Material provided:

== == ==

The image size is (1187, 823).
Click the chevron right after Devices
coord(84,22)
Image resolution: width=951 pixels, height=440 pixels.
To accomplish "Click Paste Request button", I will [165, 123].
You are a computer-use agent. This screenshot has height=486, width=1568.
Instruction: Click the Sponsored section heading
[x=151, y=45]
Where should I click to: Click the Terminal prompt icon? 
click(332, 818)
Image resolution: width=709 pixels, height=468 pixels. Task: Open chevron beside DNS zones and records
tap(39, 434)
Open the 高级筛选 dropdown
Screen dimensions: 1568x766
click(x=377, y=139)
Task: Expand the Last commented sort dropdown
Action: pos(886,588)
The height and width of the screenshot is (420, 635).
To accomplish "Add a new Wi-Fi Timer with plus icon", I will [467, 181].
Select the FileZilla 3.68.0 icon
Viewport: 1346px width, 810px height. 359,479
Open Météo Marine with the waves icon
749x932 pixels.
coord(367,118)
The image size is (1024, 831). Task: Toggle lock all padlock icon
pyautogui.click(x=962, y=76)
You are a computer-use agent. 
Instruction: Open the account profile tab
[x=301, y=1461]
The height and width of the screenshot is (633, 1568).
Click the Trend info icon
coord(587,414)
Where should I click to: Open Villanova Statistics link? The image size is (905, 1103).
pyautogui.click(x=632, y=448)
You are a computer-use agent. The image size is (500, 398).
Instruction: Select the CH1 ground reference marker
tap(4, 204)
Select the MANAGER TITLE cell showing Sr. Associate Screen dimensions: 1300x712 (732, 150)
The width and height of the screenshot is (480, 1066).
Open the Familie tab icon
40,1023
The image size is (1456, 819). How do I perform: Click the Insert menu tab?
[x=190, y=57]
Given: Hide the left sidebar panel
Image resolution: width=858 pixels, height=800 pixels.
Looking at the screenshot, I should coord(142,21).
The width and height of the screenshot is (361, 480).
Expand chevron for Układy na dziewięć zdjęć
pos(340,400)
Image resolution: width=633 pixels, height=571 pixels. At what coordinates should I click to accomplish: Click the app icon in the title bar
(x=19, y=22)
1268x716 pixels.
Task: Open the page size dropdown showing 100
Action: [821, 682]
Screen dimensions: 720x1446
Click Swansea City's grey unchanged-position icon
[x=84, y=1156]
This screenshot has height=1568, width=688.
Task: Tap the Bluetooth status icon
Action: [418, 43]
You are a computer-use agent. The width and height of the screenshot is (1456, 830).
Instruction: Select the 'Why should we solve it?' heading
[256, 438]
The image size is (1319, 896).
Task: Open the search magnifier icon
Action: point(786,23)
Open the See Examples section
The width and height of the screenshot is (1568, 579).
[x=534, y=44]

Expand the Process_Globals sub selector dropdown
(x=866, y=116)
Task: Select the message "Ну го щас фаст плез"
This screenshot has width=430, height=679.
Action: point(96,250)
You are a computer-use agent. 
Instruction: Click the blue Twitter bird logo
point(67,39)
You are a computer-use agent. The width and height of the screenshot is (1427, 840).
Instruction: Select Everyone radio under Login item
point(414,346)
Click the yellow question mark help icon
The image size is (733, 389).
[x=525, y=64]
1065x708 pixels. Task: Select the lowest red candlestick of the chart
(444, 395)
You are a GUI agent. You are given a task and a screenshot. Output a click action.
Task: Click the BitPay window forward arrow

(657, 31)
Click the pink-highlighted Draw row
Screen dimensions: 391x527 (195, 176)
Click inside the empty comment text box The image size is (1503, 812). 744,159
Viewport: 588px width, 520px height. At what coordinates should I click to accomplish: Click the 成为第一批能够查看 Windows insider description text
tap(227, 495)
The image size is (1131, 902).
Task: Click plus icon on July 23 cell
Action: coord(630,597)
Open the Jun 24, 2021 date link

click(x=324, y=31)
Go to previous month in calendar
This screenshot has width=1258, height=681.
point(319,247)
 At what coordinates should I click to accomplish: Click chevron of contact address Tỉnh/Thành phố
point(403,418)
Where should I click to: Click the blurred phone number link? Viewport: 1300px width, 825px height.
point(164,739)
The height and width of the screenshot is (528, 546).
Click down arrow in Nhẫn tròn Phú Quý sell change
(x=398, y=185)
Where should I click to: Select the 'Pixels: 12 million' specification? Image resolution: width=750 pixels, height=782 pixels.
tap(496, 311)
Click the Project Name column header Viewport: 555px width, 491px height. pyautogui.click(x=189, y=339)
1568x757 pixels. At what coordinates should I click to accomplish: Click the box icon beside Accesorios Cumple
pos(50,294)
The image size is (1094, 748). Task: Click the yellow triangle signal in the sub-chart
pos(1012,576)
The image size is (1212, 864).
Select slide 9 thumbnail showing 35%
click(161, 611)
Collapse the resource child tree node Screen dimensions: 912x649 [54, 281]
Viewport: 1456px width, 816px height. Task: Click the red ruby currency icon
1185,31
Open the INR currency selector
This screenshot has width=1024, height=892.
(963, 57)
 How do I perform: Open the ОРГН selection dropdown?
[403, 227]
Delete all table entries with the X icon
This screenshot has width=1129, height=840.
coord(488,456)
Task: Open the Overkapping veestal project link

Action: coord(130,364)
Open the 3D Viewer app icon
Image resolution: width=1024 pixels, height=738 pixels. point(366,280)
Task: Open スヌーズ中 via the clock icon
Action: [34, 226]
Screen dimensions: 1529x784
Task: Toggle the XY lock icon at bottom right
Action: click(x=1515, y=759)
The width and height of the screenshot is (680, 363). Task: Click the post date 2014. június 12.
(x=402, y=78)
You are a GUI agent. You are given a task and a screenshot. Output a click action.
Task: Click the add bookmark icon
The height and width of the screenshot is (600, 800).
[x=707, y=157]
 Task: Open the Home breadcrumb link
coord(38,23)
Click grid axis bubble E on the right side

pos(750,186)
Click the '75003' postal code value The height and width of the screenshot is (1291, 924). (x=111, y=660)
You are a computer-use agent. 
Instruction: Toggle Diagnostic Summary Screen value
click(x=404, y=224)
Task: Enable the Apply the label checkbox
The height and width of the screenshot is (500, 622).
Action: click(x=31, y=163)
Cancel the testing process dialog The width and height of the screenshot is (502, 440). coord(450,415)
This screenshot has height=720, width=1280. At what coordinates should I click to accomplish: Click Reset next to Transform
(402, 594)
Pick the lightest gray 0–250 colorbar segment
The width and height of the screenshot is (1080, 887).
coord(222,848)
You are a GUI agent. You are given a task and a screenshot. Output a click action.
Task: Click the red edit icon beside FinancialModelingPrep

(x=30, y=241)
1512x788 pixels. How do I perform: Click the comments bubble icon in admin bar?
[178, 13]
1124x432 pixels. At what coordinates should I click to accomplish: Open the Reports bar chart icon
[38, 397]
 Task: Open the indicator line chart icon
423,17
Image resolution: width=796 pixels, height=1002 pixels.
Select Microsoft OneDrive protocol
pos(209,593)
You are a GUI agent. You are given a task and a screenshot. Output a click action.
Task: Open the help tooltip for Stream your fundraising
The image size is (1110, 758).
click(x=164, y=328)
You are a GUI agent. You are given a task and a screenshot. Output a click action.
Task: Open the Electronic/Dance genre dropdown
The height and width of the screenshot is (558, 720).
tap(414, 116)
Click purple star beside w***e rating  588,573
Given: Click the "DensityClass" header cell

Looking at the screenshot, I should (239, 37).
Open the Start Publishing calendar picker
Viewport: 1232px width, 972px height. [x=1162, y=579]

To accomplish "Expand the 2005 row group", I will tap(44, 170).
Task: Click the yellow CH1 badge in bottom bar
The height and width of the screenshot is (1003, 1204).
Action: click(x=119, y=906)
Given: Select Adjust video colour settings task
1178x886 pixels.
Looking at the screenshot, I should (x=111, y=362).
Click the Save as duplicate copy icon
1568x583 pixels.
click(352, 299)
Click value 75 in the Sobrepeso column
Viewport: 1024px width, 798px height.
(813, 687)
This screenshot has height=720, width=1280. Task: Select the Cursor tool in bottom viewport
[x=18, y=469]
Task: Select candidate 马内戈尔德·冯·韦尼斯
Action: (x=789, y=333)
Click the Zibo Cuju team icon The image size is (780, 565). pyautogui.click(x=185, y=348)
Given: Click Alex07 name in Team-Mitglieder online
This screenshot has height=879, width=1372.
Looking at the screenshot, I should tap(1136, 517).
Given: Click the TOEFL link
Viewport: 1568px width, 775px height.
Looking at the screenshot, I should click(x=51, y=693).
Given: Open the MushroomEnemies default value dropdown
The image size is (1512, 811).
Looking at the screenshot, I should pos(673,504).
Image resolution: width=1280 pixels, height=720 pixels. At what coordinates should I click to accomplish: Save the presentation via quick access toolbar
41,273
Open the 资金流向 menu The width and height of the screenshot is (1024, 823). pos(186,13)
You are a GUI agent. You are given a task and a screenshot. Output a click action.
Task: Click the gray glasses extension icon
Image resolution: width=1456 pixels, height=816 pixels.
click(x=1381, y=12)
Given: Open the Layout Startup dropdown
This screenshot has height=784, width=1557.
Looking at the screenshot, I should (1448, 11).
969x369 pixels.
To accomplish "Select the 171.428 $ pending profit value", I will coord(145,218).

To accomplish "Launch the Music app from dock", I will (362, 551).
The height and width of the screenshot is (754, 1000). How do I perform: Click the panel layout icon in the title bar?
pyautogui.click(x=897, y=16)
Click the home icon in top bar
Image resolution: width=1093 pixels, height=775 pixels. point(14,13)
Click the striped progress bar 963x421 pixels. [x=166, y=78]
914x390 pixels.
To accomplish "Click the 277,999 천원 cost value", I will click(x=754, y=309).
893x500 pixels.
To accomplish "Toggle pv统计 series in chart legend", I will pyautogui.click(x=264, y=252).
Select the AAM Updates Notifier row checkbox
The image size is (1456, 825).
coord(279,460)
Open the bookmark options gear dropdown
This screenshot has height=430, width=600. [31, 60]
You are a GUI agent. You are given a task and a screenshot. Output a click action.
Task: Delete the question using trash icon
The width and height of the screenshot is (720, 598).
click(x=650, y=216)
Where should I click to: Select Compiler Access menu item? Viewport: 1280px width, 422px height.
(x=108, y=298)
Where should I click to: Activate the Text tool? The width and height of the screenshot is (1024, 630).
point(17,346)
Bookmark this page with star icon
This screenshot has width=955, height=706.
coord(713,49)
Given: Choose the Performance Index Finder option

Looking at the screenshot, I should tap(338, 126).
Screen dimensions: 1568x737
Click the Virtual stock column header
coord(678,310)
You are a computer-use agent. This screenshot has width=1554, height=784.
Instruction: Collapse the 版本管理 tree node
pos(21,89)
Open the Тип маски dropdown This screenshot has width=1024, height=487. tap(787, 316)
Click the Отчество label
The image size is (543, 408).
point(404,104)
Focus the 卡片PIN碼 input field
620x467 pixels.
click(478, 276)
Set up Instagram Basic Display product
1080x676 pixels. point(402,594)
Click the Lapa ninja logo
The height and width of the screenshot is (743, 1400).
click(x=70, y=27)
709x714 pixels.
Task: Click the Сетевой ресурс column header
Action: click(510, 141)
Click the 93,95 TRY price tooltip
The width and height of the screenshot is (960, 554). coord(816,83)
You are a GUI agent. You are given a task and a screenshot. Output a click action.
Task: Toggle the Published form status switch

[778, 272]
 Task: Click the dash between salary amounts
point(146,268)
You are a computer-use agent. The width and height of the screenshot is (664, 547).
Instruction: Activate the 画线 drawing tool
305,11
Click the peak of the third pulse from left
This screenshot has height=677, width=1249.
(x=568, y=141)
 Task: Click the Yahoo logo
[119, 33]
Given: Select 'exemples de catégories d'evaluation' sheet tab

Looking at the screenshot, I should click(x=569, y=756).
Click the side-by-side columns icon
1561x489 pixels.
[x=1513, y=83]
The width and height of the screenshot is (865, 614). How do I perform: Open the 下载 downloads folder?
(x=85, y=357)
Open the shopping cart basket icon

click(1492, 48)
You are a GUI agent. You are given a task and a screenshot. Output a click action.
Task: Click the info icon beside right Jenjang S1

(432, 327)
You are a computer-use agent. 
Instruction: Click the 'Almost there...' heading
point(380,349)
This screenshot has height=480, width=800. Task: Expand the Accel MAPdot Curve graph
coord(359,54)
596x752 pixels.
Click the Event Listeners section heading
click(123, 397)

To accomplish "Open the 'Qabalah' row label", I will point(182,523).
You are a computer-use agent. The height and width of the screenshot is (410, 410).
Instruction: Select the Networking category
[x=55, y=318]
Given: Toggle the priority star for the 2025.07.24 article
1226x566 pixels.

== == ==

Directions for this task: Referring to the material above, set down exactly the lines between the line with "Image resolution: width=633" and the line with "is (1456, 830).", inclusive, and no other lines.

Response:
Image resolution: width=633 pixels, height=571 pixels. At what coordinates should I click to accomplish: Click the app icon in the title bar
(x=19, y=22)
1268x716 pixels.
Task: Open the page size dropdown showing 100
Action: [821, 682]
Screen dimensions: 720x1446
Click Swansea City's grey unchanged-position icon
[x=84, y=1156]
This screenshot has height=1568, width=688.
Task: Tap the Bluetooth status icon
Action: [418, 43]
You are a computer-use agent. The width and height of the screenshot is (1456, 830).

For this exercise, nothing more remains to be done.